Aduana

Aka Intendencia: Customs House. A 1796 instruction indicated that the Aduana or Customs House be located within the fortified city to attract merchants to remain within the walls rather than outside it. The Aduana replaced the Alcacería de San Fernando (built 1752), located on the opposite or northern bank of the Pasig.

Tomás Cortes was given charge of project. In 1822, he submitted plans for the project and construction began in 1823. Despite objections that the new Aduana had insufficient space for warehousing and was too far from the port, construction continued and in 1829 the building was completed. It was a handsome building designed in the Neoclassical tradition. Built around two atriums, the central bay had three arched entrances and two principal staircases. This was flanked by two symmetrical wings of three stories. Its rectangular fenestration and French windows on the upper most story were decorated with rustication. The firm of Manuel Perez repaired the building’s roof in 1861, following plans by Luciano Oliver. The earthquake of 1863, 1869 and 1872 damaged the building. Reconstruction of the Aduana was awarded to Luis Perez Yap-Sionjue who began work in 1874. Plans for reconstruction were drawn by Luis Cespedes after an earlier plan by Felix Roxas, Sr. and an anonymous architect were found deficient.

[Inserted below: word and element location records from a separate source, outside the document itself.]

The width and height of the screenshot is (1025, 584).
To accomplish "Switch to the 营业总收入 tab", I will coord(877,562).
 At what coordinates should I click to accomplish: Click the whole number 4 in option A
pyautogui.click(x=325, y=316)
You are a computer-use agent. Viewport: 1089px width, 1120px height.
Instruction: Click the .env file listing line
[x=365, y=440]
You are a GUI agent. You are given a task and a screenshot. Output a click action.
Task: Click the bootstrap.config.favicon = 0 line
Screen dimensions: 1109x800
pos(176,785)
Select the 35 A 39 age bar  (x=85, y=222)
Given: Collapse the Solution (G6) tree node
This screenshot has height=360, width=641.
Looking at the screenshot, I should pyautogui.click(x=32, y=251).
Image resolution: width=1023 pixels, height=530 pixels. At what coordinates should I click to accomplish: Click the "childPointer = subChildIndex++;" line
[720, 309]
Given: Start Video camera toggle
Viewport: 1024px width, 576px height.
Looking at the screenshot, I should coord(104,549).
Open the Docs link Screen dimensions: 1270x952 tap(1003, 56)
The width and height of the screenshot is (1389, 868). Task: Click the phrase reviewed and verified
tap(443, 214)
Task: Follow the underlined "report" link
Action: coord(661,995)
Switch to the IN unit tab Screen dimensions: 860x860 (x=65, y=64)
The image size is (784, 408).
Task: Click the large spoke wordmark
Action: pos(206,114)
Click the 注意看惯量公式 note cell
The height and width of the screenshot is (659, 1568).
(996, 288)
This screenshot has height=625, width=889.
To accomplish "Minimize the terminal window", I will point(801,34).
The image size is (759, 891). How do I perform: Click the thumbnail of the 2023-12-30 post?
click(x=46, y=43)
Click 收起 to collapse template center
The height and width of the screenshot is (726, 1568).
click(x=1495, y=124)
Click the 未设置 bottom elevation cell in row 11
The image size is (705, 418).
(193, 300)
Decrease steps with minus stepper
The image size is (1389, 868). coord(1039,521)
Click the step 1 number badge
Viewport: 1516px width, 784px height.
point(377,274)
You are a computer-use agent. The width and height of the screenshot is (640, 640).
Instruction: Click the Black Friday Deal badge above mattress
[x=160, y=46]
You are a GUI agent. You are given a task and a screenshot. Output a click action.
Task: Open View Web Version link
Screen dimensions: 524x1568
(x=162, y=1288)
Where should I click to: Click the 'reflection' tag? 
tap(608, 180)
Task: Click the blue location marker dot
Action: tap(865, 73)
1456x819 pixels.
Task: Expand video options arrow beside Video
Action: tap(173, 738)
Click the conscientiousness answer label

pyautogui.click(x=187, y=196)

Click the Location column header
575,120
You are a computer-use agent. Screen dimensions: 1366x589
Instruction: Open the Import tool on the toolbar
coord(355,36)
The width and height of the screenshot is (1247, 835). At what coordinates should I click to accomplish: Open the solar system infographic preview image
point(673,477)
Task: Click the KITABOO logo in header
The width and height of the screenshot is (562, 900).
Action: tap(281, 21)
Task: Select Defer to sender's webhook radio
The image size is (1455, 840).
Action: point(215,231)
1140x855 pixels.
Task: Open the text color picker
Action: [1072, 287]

The building served as a central treasury. In the 20th century it became the Central Bank Building and a cement vault was built in the atrium. The building was damaged by war but was repaired and remained as the Central Bank until the completion in the 1970s of a new Central Bank along Roxas Blvd. The building was damaged by fire and left abandoned for a long time. The structure is presently being restored to become the National Archives for records of the Spanish colonial period. Restoration began in 1996 during the centennial of the Philippine Revolution.